“The plans of the heart belong to man, but the answer of the tongue is from the Lord.” – Proverbs 16:1
Supposedly, ninety percent of communication is nonverbal. We comprehend nearly all of a person’s meaning through body language and tone. If that is true, it’s safe to say that ninety-five percent of communication is unplanned. You may replay your conversations in the car afterward, but you won’t get very far rehearsing them beforehand. Only the other person can supply the live version.
In situations of gravity and in sensitive conversations, we are wise to catalog some talking points in advance. There will be particular issues you want to address. There will be facts and feelings you need to express. You will weave those into the conversation. But unless you are giving orders to a direct report, those planned points will account for a relatively small proportion of your interaction. And even if you can script an entire meeting, how much of life can happen within such insulated parameters? Real life is not an exchange of premeditated speeches.
Real life, especially your closest relationships, are messy, rapid-fire, and reactionary. You didn’t plan that burst of enthusiasm to unexpected good news, or that angry snap at your spouse when they irritate an old wound. It just happens… Or does it? Why do we say what we say? Why do we have more frequent cause to regret our words than our actions? It’s because words flow out of our hearts with less filters.
This proverb doesn’t mean that God can’t intervene in human action or that he controls our speech like a puppetmaster. It’s meant to accent the difference in thoughtful preparation that can go into plans versus how conversations unfold. Verbal interactions are a much more direct overflow of our hearts.
Perhaps nowhere is this more evident than the round-the-clock demands of parenting. You can’t plan for every contingency. Parenting is maddeningly and delightfully spontaneous. That’s why your parenting approach, like your words, are from the Lord. It’s not to say you have no responsibility in the matter. It’s that your responsibility is your whole person, all of the time, which means you should be more aware how dependent you are on God’s grace.

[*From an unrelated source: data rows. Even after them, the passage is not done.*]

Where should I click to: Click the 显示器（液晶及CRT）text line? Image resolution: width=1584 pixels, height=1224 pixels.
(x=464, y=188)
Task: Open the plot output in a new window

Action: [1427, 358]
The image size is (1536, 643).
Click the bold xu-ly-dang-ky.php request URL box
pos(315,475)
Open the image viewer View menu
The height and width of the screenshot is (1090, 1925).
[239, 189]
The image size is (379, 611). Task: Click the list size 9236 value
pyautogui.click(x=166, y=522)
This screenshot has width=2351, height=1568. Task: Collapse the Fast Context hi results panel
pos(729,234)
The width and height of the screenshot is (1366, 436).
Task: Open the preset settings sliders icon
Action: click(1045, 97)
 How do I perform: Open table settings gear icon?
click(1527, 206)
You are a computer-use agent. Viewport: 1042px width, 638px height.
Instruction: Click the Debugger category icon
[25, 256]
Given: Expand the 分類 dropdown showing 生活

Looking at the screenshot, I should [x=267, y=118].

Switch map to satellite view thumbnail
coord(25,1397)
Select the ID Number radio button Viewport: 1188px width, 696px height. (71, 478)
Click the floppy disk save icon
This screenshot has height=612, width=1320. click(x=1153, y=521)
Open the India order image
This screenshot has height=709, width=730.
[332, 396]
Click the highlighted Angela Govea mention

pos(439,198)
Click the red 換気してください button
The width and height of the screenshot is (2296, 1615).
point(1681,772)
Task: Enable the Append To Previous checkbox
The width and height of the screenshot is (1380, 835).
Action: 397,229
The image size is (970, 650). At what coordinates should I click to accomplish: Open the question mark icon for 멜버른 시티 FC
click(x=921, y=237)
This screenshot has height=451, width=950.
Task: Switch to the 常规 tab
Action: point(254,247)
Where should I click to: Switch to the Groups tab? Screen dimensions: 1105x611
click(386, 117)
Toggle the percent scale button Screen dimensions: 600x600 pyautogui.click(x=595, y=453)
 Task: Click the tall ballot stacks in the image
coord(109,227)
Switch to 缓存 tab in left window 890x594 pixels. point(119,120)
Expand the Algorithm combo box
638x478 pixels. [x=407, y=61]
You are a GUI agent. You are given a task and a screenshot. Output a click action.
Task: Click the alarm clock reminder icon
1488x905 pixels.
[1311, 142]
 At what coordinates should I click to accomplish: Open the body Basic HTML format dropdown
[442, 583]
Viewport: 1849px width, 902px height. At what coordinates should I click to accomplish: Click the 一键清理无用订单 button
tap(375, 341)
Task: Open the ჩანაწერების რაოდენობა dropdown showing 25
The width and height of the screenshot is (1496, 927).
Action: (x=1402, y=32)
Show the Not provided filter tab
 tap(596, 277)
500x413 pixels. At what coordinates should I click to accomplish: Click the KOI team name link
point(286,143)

One of Woodrow Wilson’s cabinet members once praised him for his excellent speeches, and asked how long he took to prepare. He replied it depended on the length of the speech. “If it is ten minutes, I need a week…if it is an hour I am ready now.” The longer we speak, the more our “preparation” is simply who we are at that point in life.
When I set down to make plans, I feel more in control. I can seek counsel. I can sleep on it. I can hide my own motivations and desires from myself and from others. That’s not so easy in my words. If I want my speech to be more effective and helpful, hours of internet research will be a pretty scant resource. I need God to do a work in my heart. If I truly become someone wiser and more loving, then I will sound like someone wiser and more loving. This is why Jesus tells his disciples, when they’re summoned before the big movers and shakers not to worry what they’ll say, because it’ll be given them in that hour. (Mt 10:19-20) What we need to worry about is growing in our love and understanding of Jesus. Words have a way of just falling out.